The use of ECLS is expanding, and with growing experience and availability of reliable devices, this treatment option is no longer limited to large, tertiary centers but is also available in some smaller, secondary centers. However, an increasing number of tertiary centers are now offering mobile ECLS teams to transport severely ill patients from smaller secondary and primary centers with the possibility of ECLS cannulation on-site. Since the first report of a successful ECLS transport in 1986, this potentially life-saving treatment option has gained widespread use [ 4]. In recent years, a number of single center studies have been published on the experience with mobile ECLS teams. Here, we present our experience with the mobile ECLS team and compare its outcome to our extensive in-house experience. We aim at answering the question whether extra-hospital ECLS implantation has an influence on mortality and morbidity.

Methods

We retrospectively analyzed all extracorporeal membrane oxygenation implantations performed in-house at our center and at outside hospitals from 2012 until 2018.
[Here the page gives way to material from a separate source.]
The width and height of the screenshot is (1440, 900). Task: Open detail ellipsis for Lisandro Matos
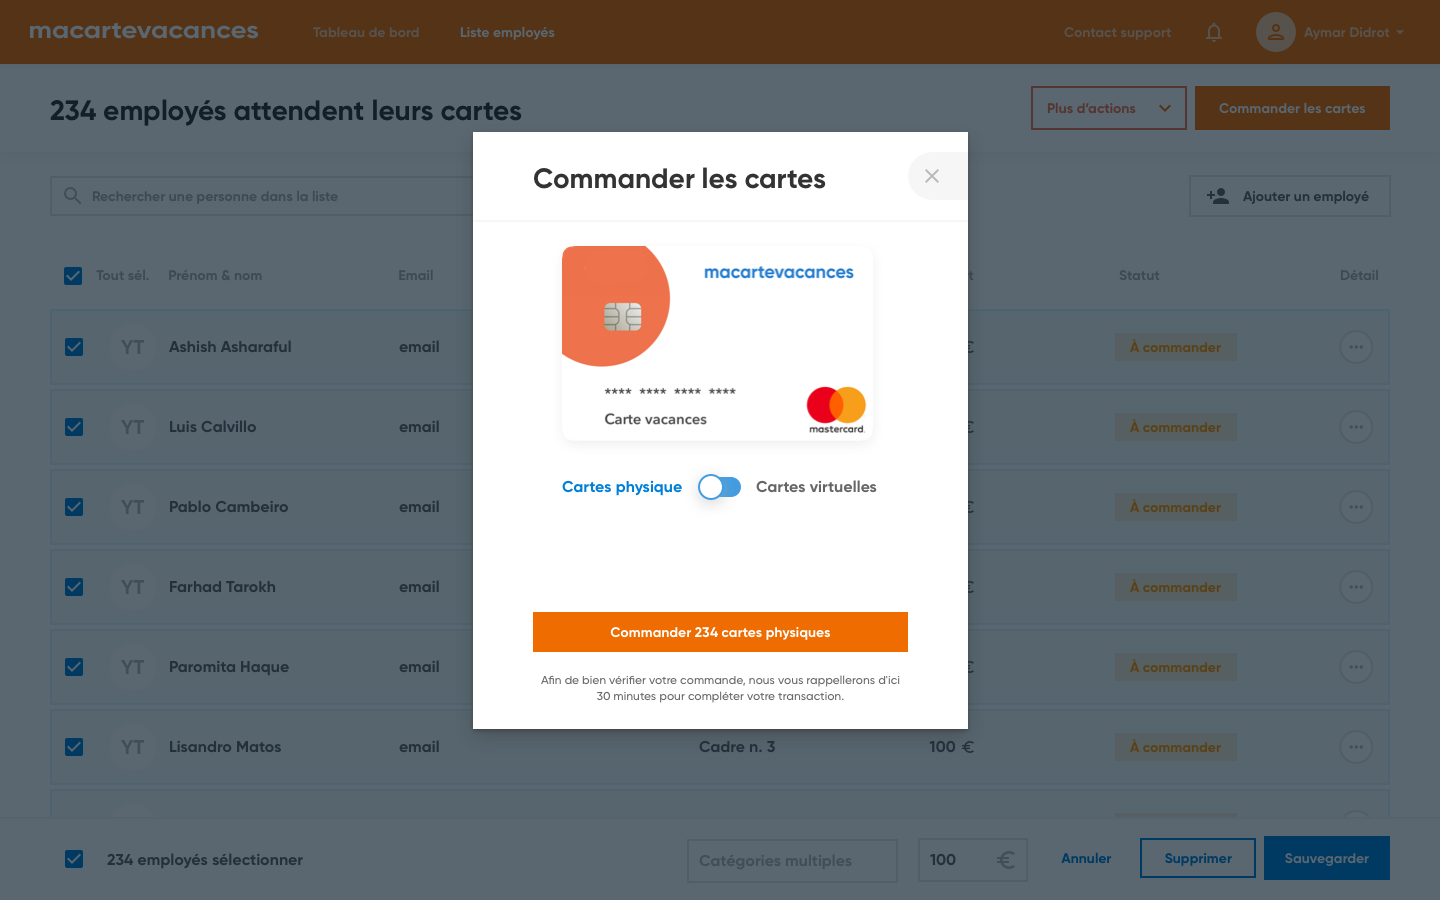1356,747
During this time, a total of 978 ECLS implantations were performed, of which 243 were performed on-site in tertiary hospitals for ECLS supported transportation. Contact was usually initiated by the referring clinic to the cardiac surgery department by telephone. After careful consideration with the collaborating departments, the patient was selected for either v-v or v-a support. Patients eligible for v-v ECLS support were critically ill patients with potentially reversible respiratory failure or indication/candidate for lung transplant with a peak inspiratory pressure > 32 mmHg, refractory hypercarbia (pH < 7.2) despite optimal respiratory maneuvers. Indications for v-a support were patients in cardiogenic shock with treatment options (reversible/VAD/transplant/surgery candidate) with acedemia, lactatemia, under high doses of catecholamines.
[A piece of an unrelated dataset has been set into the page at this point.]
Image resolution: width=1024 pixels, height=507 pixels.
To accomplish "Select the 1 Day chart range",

The mobile ECMO team consists of a cardiac surgeon and a perfusionist. Transport was carried out as appropriate, either ground based or via helicopter/airplane for longer distances (> 150 km). We used the CARDIOHELP-System (Getinge, Getinge, Sweden) console and a variety of cannulas (Novaport, Avalon, BioMedicus, Twinport, HLS) at the surgeon’s discretion. Based on our experience with femoral v-a cannulation, we have a mandatory approach to establish distal limb perfusion. If not possible on-site, distal limb perfusion is performed either through open surgery or ultrasound-guided after arrival at our center. V-v support is either performed via cannulation of the femoral vein and the jugular vein or by a twin-port canula via the femoral vein if hypercarbia is the main reason for respiratory failure.